Visionäre Drecksau

Unser Planet umgreift bis heute ungeahnte Mengen Blanko-Raum: den Marianengraben, Grönland oder das Umland von Kassel etwa. Die anstehende Leipziger Buchmesse (14.-17. März) erinnert uns ebenfalls an diesen Umstand, denn weltweit reiben sich bis heute Autoren unablässig auf, diese Räume mittels Gedrucktem zu verfüllen.

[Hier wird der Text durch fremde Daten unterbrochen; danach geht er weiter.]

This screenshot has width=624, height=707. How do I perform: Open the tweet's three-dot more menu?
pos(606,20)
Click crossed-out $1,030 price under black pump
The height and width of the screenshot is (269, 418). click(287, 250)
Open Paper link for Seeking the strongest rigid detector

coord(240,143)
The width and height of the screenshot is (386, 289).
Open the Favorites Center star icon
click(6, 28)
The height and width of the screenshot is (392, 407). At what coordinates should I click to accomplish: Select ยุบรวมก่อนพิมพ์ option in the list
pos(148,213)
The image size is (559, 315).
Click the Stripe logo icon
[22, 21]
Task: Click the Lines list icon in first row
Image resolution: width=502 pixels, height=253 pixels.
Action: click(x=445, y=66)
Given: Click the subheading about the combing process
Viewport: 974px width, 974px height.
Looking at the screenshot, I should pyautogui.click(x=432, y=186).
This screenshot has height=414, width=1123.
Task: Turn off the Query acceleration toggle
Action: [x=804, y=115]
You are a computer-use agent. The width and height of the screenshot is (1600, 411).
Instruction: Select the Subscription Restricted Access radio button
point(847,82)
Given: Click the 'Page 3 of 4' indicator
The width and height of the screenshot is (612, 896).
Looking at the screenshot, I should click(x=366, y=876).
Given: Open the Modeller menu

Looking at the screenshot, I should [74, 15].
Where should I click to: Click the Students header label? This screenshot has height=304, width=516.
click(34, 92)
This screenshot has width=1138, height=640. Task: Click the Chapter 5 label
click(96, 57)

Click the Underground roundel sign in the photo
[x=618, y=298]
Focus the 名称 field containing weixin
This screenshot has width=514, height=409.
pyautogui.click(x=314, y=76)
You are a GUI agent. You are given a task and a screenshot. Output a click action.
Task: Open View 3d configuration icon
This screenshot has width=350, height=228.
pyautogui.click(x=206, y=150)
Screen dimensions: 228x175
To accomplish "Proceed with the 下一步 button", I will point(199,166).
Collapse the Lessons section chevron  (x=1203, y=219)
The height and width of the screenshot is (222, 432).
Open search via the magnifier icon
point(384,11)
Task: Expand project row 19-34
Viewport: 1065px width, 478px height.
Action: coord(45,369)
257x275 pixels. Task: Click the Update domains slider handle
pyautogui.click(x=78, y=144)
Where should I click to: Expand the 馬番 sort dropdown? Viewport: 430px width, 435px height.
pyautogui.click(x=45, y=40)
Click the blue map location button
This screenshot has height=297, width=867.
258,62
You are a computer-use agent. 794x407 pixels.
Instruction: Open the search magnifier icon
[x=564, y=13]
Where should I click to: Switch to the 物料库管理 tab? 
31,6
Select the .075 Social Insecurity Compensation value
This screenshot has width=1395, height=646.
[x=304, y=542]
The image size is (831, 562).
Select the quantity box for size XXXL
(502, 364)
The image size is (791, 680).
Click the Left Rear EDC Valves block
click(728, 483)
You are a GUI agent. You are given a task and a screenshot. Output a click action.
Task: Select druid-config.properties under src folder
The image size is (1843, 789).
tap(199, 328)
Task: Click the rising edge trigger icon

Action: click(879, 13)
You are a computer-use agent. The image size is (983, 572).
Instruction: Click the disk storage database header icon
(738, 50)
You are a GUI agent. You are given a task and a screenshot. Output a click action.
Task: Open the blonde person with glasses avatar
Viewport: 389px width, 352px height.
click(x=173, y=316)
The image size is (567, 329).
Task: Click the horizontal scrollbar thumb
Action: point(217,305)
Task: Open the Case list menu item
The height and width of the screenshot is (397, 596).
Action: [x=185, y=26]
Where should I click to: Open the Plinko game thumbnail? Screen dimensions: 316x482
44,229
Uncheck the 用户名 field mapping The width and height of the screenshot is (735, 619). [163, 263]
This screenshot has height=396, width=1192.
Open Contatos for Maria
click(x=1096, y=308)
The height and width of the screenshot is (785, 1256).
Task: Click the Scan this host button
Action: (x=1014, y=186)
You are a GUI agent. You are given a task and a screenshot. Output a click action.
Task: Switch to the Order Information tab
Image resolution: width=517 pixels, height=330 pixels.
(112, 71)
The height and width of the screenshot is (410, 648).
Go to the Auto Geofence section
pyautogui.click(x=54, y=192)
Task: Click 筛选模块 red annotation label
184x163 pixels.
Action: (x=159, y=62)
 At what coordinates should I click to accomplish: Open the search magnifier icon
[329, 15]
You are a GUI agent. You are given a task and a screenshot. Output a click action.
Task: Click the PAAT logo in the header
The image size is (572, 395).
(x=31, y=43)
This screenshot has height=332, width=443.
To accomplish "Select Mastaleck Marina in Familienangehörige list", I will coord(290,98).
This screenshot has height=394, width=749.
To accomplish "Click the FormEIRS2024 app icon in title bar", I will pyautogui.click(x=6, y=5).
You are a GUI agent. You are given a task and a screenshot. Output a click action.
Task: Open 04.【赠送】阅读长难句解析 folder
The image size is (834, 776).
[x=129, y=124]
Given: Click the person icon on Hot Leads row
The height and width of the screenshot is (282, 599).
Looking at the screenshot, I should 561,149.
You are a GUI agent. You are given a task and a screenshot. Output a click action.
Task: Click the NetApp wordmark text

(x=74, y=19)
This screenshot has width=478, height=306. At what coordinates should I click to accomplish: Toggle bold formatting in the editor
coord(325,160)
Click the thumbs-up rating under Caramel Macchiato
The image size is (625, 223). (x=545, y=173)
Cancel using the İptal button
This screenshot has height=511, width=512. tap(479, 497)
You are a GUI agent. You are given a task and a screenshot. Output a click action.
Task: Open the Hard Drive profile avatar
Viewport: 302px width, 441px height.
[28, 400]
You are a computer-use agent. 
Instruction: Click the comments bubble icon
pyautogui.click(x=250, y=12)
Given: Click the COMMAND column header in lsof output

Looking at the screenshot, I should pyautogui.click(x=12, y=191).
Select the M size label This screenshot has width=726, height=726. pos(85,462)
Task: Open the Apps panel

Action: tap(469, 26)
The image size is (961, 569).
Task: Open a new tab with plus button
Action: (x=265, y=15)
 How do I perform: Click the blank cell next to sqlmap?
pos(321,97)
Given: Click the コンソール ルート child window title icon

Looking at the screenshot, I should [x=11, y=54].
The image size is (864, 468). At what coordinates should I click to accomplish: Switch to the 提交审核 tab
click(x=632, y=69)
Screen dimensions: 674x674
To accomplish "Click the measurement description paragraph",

Was einen Denkfehler gegenüber dem Schreiben bloßlegt: Schreiben ist kein Montageschaum, der klebrig-blähend Hohlräume versiegelt; sondern Erfüllung uralten Menschheitstraumes, Gedanken auf Papier festzuhalten, um sie dann zu zerknüllen und im Kamin risikofrei zu entsorgen. Aber statt Geschriebenes in erwähntem Modus unschädlich zu machen, gerät es als Buch in den Handel und vermehrt die Schlammflut an Gedrucktem. Um uns –  die kleinen, mit bloßem Auge nicht erkennbaren Leute – diese nutzlosen Ziegel aufzuschwatzen, verfüllt man gern weiteren Weisraum mit Gedrucktem – die Rückseite besagter Bücher; und zwar mit sich vor Lob überschlagenden Rezensionen („Fesselnd“, „Spannend“, „Voll bezwingender Einsichten“). Diese Speichelleckerei verdankt sich dem Umstand, dass Kritisches von vorneherein aussortiert wird. Immer? Nicht immer – den zumindest ein Schreiber, der diesen Samstag 93 geworden wäre, wagte, dort Vernichtendes abdrucken zu lassen: Säufer-Poet Charles Bukowski (1920-1994). Neben verlogener Elogen („direkter Nachfahre der romantischen Visionäre, die am Altar ihrer persönlichen Exzesse, der Gewalt und des Wahnsinns opferten“) ziert die Rückseite eines seiner Bücher der schlichte New-York-Times-Kommentar: „Charles Bukowski ist eine alte Drecksau“.